▶ Given information

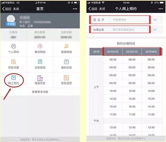Viewport: 166px width, 142px height.
Task: Open the 楼盘信息 building info icon
Action: pos(40,78)
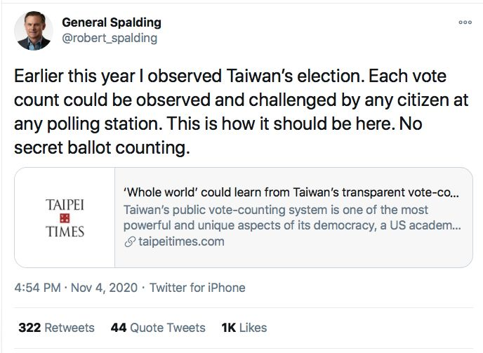Click the Nov 4, 2020 date
483x353 pixels.
(104, 288)
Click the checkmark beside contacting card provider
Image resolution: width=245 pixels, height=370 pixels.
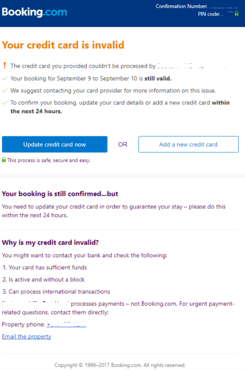[4, 90]
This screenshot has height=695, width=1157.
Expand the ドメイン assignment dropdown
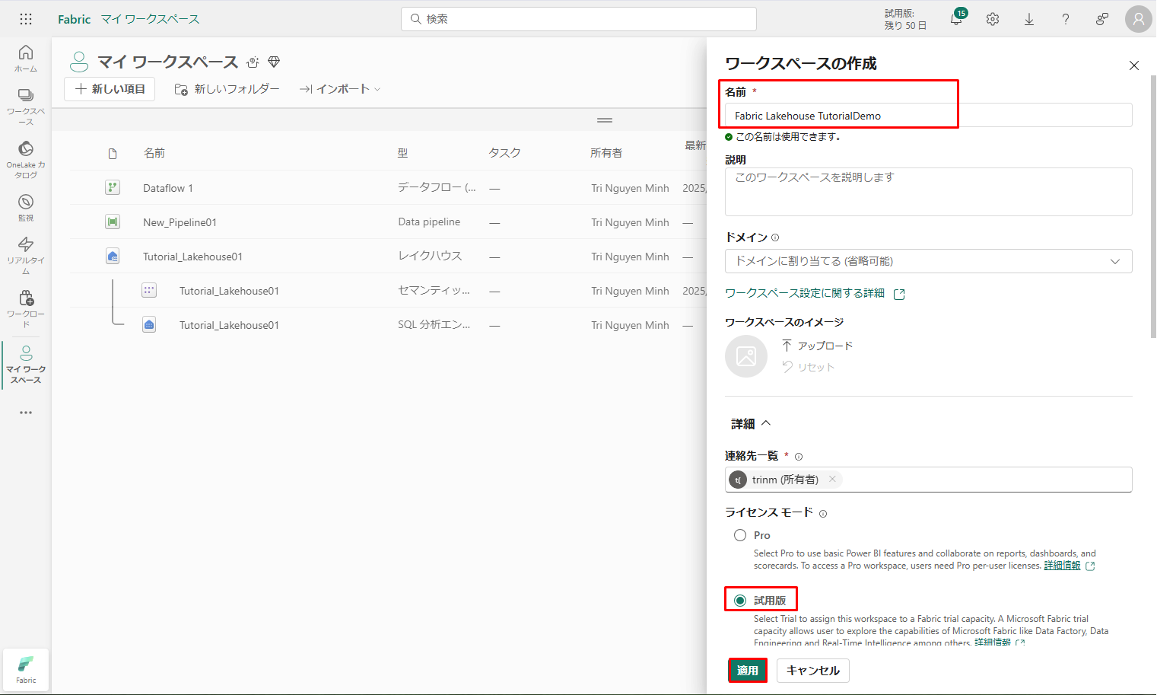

▶ What you will do
Transcribe word for word only the lines from the one with "Click the checkmark" through the end of the listing; every picture is to be omitted.

▶ Finished exercise
Click the checkmark beside contacting card provider
Image resolution: width=245 pixels, height=370 pixels.
[4, 90]
This screenshot has height=695, width=1157.
Expand the ドメイン assignment dropdown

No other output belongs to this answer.